Lelaki itu menggenggam tangannya, berjalan menuju penjual eskrim yang ada di taman.

“Vanilla dua ya mas.” Ucapnya ramah.

“Ini mas.” Penjual eskrim itu memberikan dua corn yang berisi eskrim Vanilla pesanan mereka.

Grace meraihnya dengan penuh suka-cita menunggu Heeseung yang memberikan selembar uang sepuluh-ribu kepada penjual itu.

“Nih punya kamu.”

Mereka memutuskan untuk duduk di bawah pohon sambil memakan eskrim itu.
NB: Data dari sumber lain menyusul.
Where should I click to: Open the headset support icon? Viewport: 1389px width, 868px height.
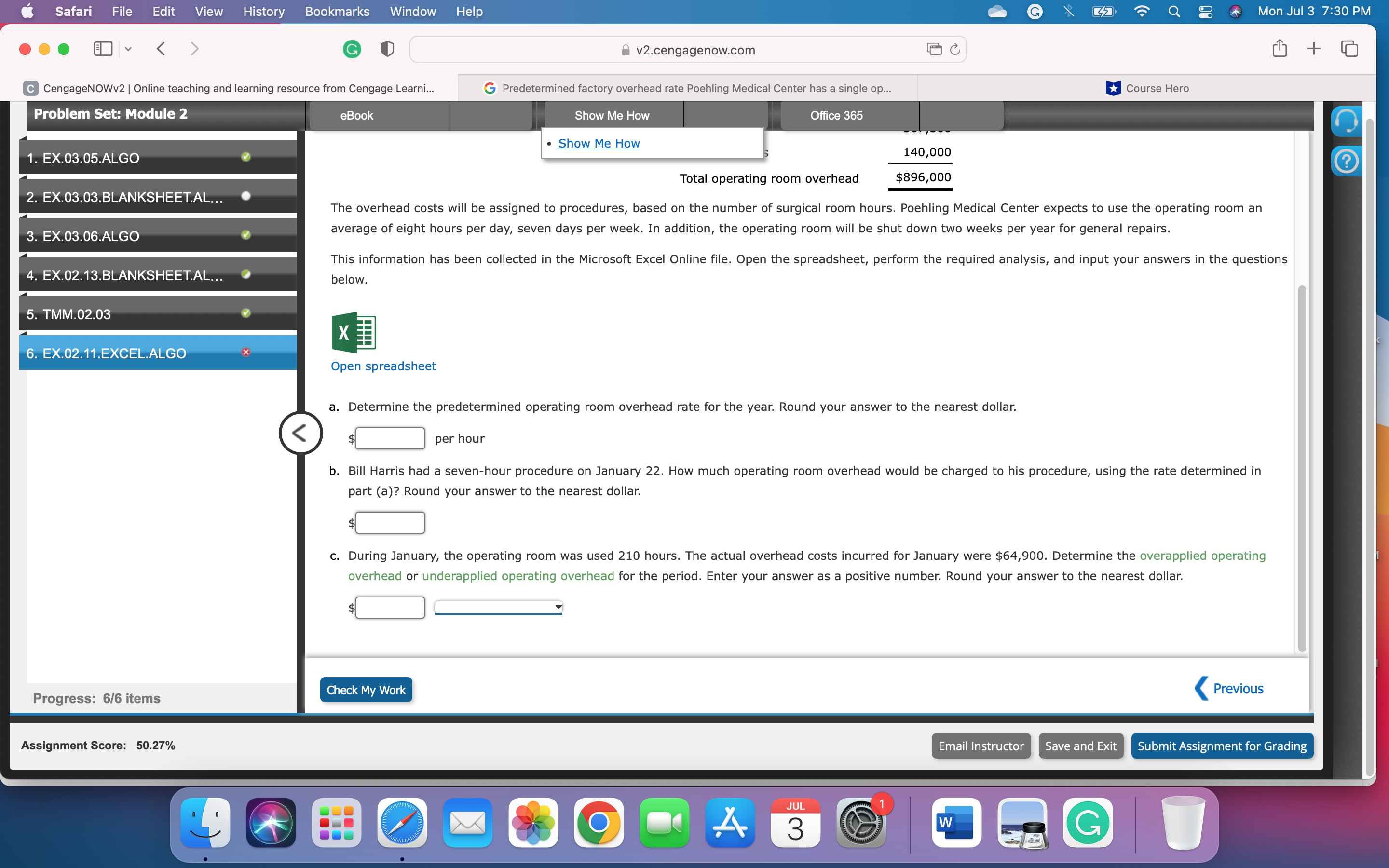point(1346,122)
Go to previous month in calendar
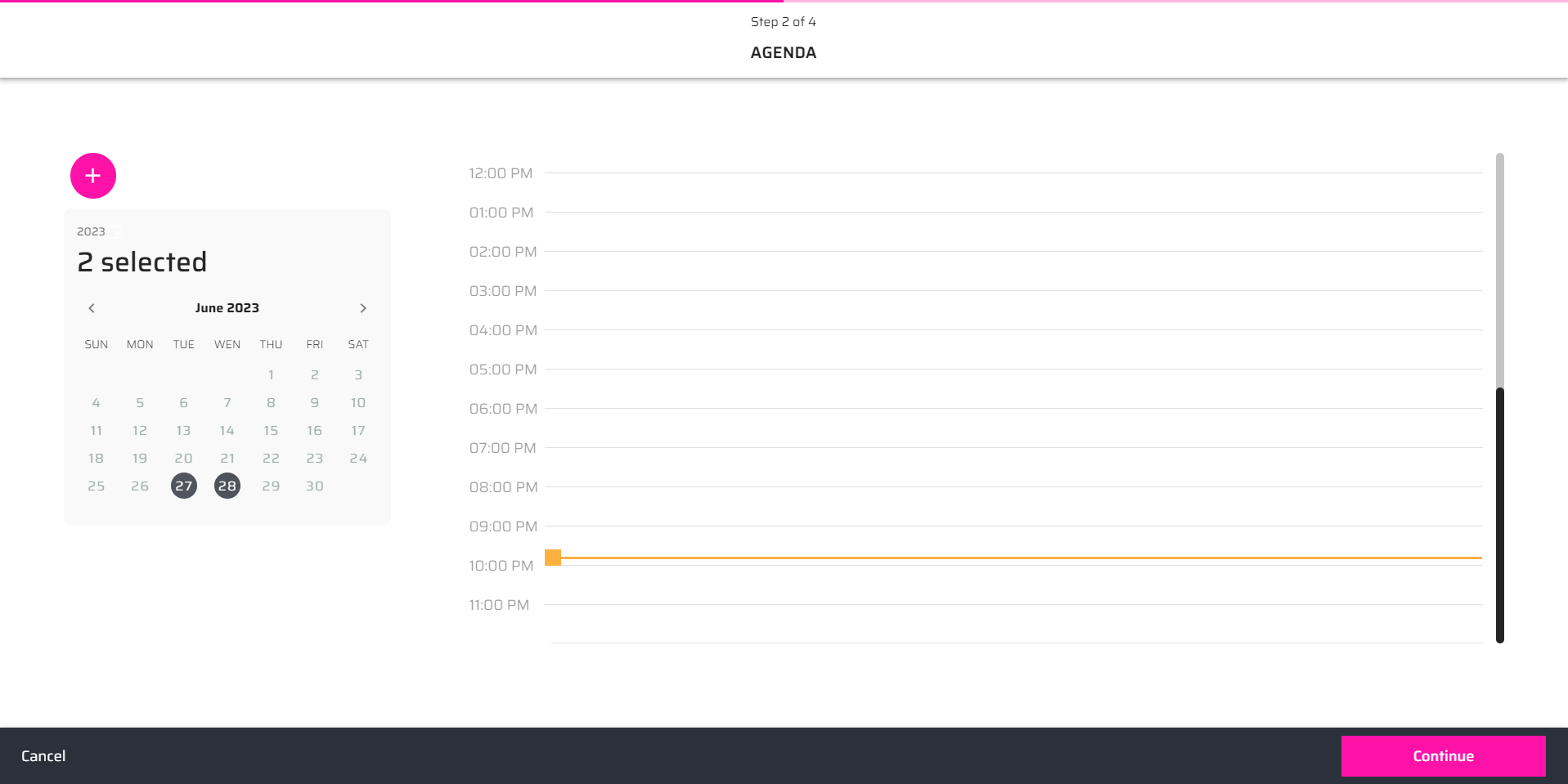The width and height of the screenshot is (1568, 784). click(x=92, y=308)
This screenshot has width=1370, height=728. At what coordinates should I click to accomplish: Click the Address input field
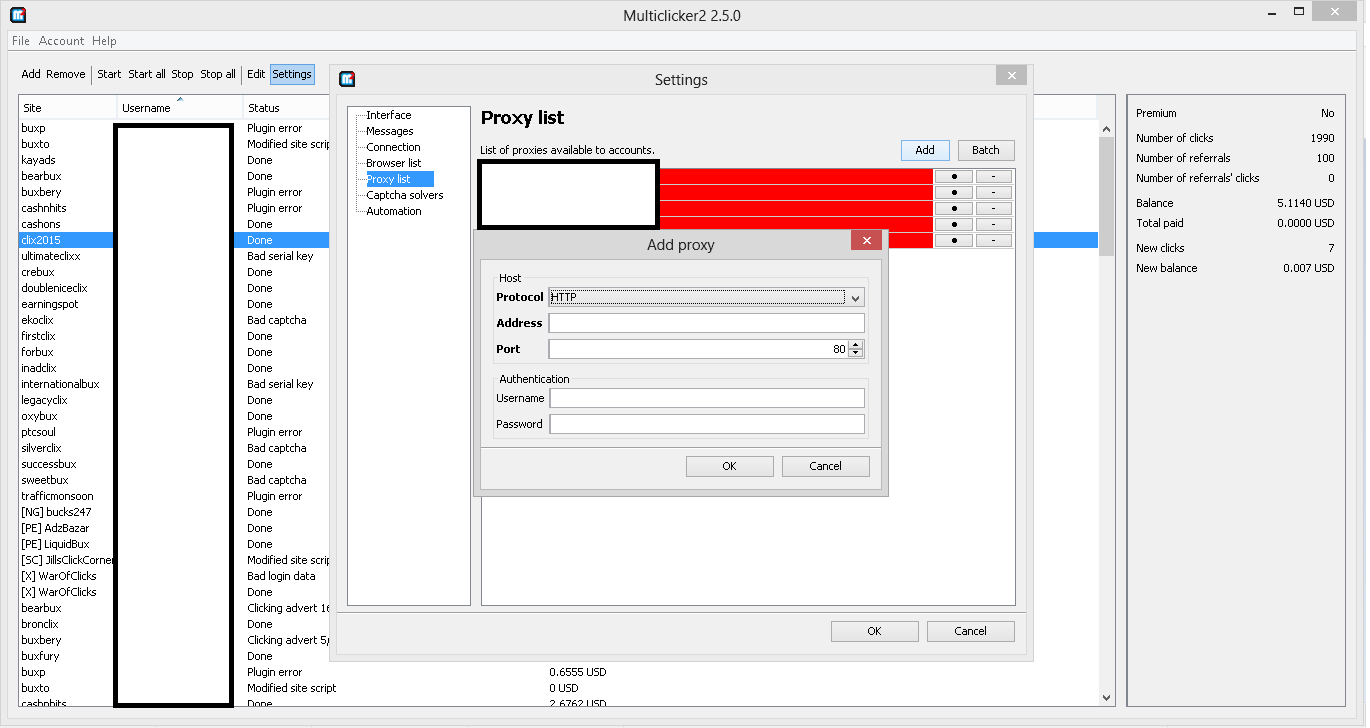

The wind blows against their skin bothering Grace by flying her hair sehingga gadis itu sedikit kewalahan menahan rambutnya.

Heeseung yang melihat itu melahap eskrimnya dengan cepat lalu meraih helai-helai rambut Grace dan menguncirnya.

Grace tersenyum. “Makasih.”

“No problem.” Ucap Heeseung menatap gadis itu lembut.

Grace mengernyit mendapati lelaki itu menatapnya. “Kenapa?”

Heeseung shook his head. “Gapapa, aku cuma seneng aja liat kamu makan eskrim kayak gini. Lucu.”

She blushed. Tangan Heeseung terulur mengusap pipi gadis itu. “Aku bakalan selalu bikin kamu bahagia, Grace. Aku janji, i will do anything to keep you safe and also your beautiful smile.”

“I hate seeing your frowning face. Aku gapapa kalau harus selalu kuncirin rambut kamu tiap hari biar kamu bisa makan eskrim dengan tenang.”

Oh my God. Grace merasakan pipinya memanas, pelupuk matanya berat oleh bulir air mata yang memaksa agar menetes.

Tatapan serta senyuman yang dia berikan selalu berhasil memberikan rasa nyaman untuknya.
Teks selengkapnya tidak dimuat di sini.